Ford says the concept vehicle uses a day’s worth of sunlight to deliver the same performance as its conventional C-MAX Energi plug-in hybrid. That amount generate the same power—8 kilowatts—that you would get from a four-hour battery charge.
The concept car would receive 108 miles per gallon (MPG) in the city and 92 MPG on the highway, according to Ford and the U.S. Environmental Protection Agency.

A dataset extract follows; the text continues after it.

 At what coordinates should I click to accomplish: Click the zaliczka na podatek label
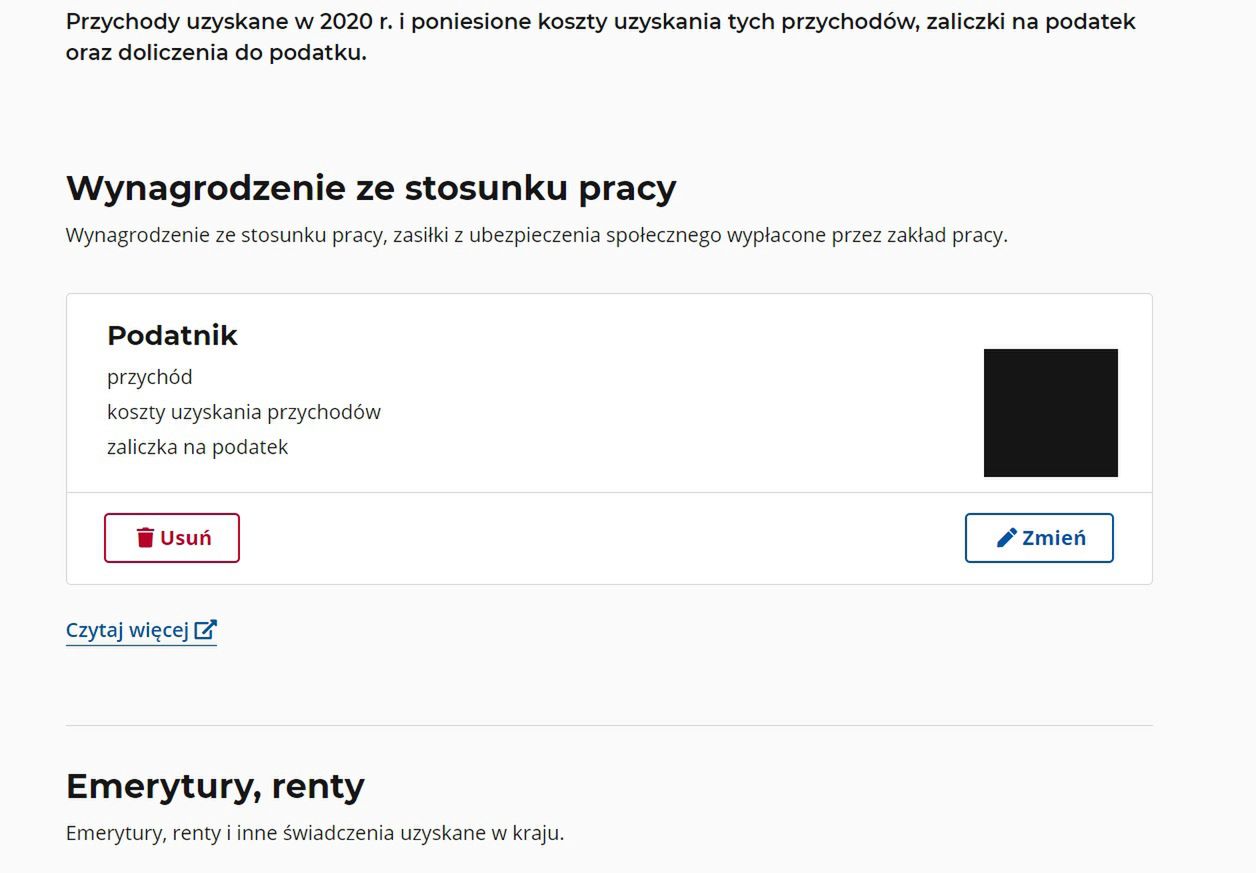197,447
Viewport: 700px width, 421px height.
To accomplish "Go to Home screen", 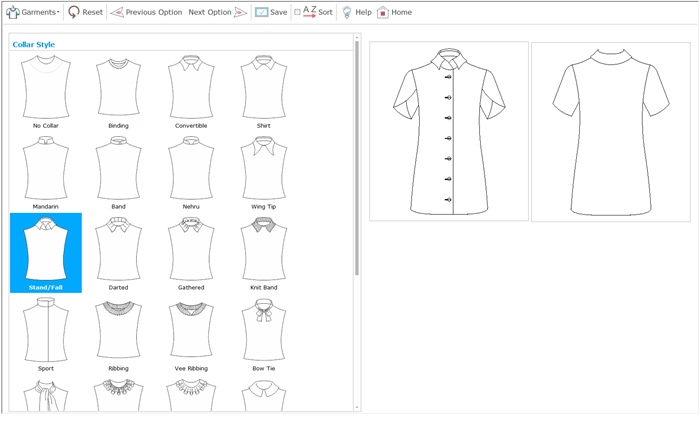I will [x=394, y=12].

The company will introduce the concept at the 2014 International Consumer Electronics Show (CES), which begins Jan. 7 in Las Vegas, NV.
"This could be especially important in places where the electric grid is underdeveloped, unreliable and expensive,” Ford wrote in a statement. “After C-MAX Solar Energi Concept is shown at CES, Ford and Georgia Tech will begin testing the vehicle in numerous real-world scenarios. The outcome of those tests will be used at a later date to help determine if the concept is feasible as a production car.”
The car also contains a port for charging with in the electric grid.
The Nissan LEAF's rear spoiler has a solar panel, but Ford says its C-MAX is the first of its kind.
“We are starting to see a convergence that can make these things possible,” Mike Tinskey, director of vehicle electrification and infrastructure, told Bloomberg. “It’s a tracking concentrator without the costs of one."